Instructions to follow> Select each line in the items below that contains the string "Task", and copy those lines out.

● ● ●

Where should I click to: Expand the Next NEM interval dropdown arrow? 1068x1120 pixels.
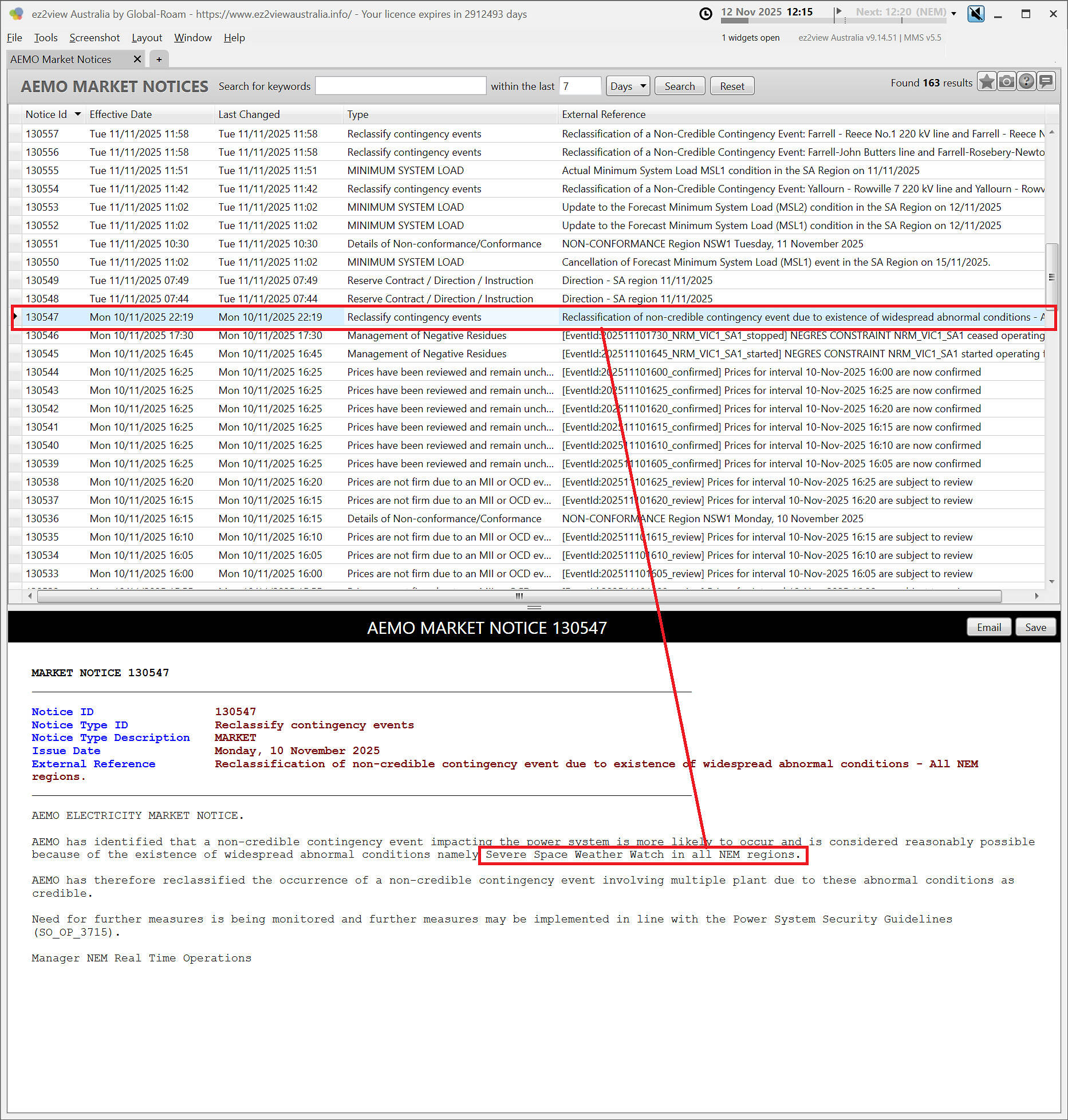tap(953, 14)
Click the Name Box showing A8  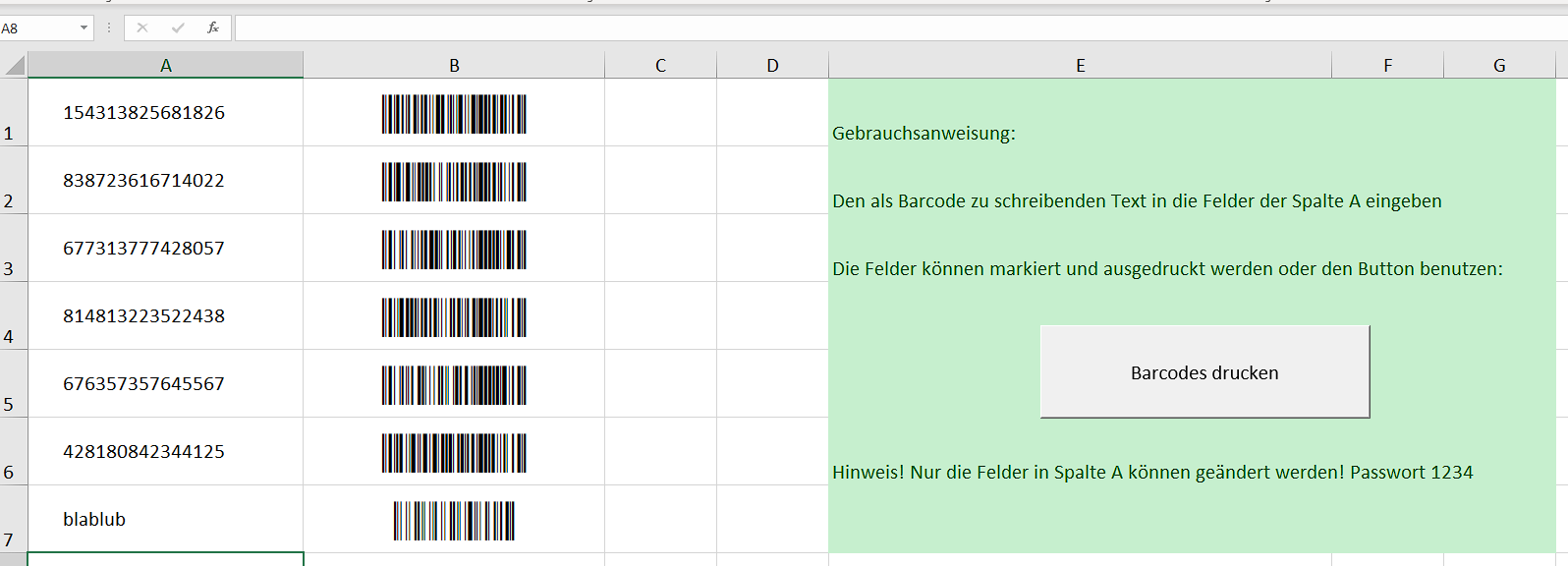pyautogui.click(x=37, y=28)
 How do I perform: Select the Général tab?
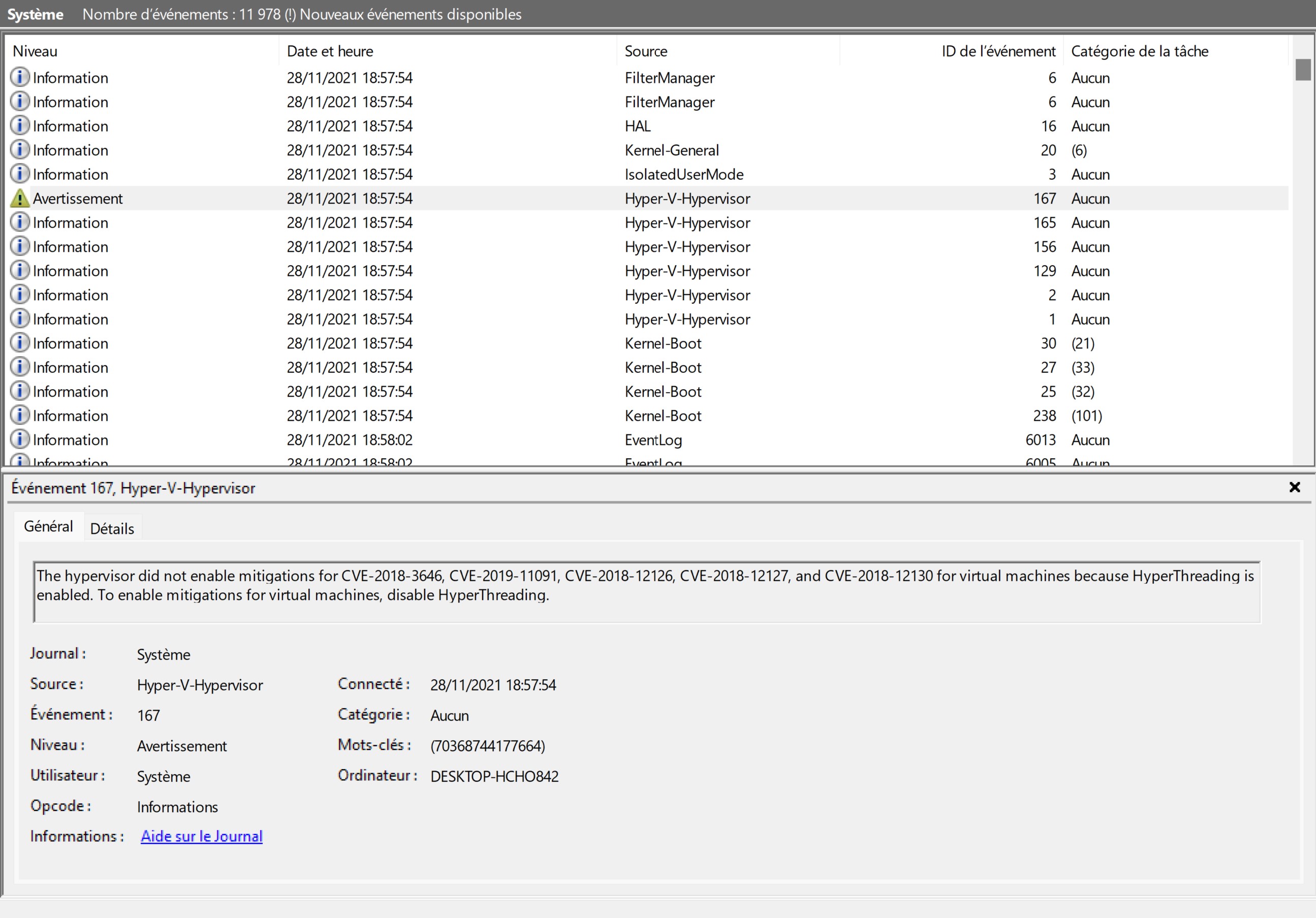pyautogui.click(x=48, y=526)
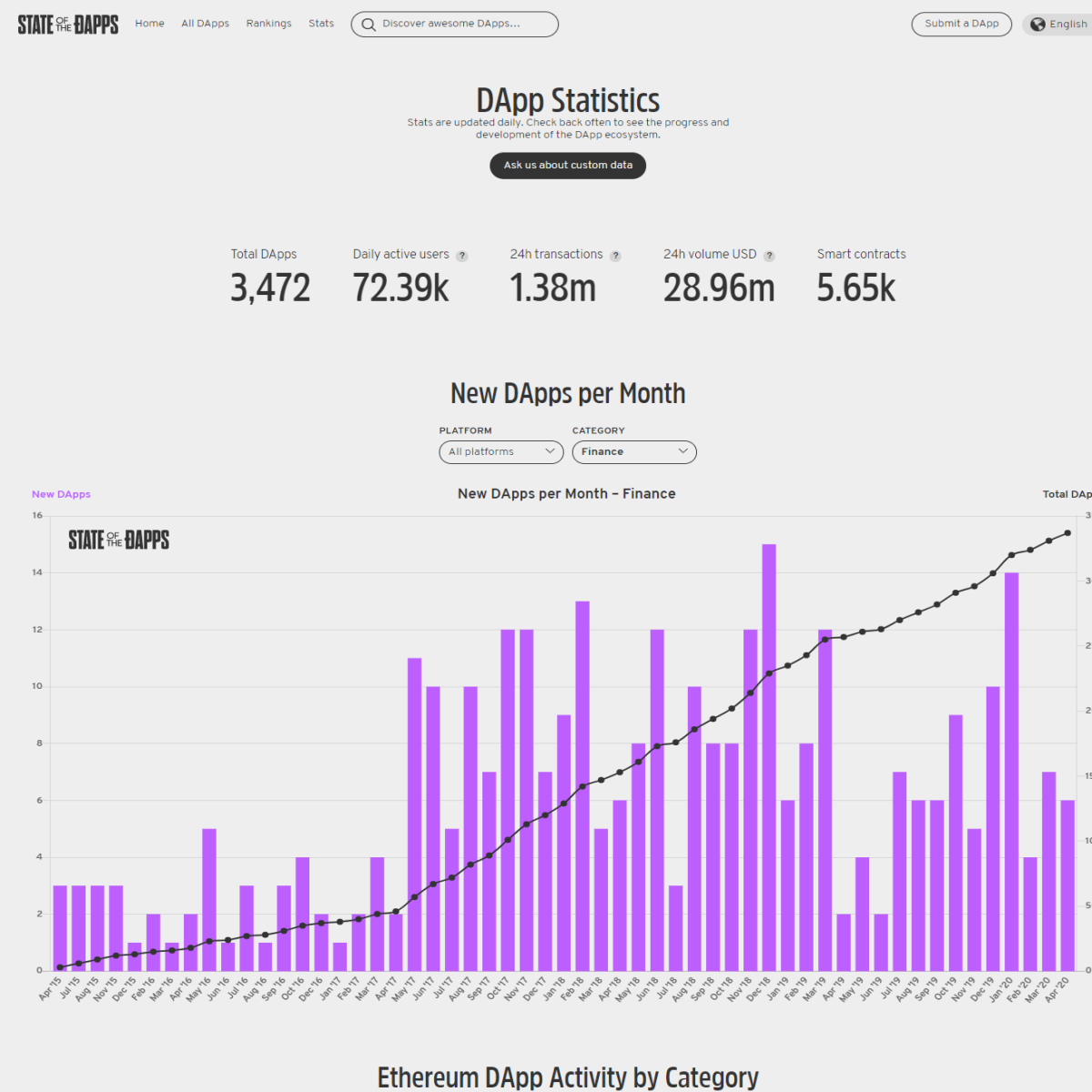
Task: Click the Jan '20 purple bar
Action: click(x=1012, y=772)
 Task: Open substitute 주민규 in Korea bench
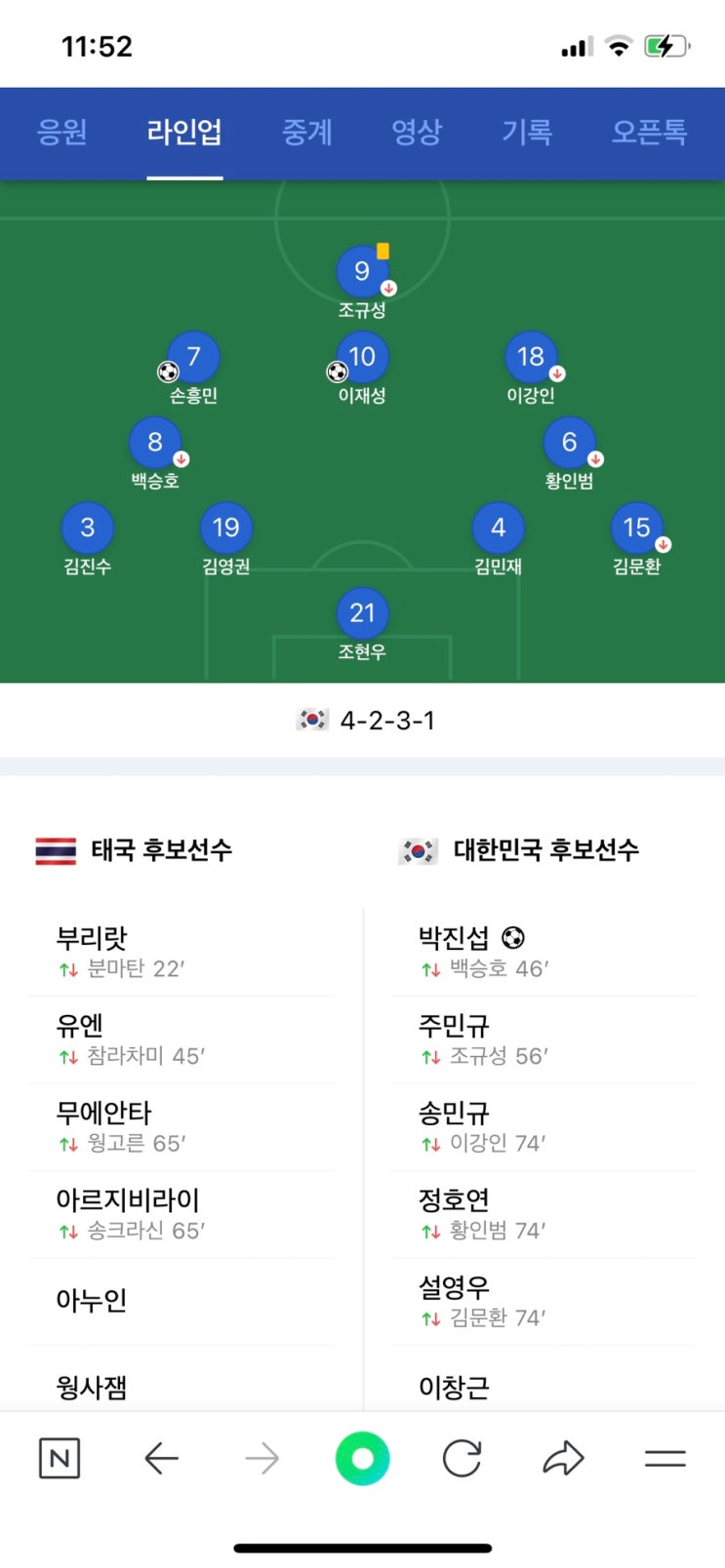click(454, 1026)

● ● ●

Final result>
Task: Click the Jan '20 purple bar
 Task: Open substitute 주민규 in Korea bench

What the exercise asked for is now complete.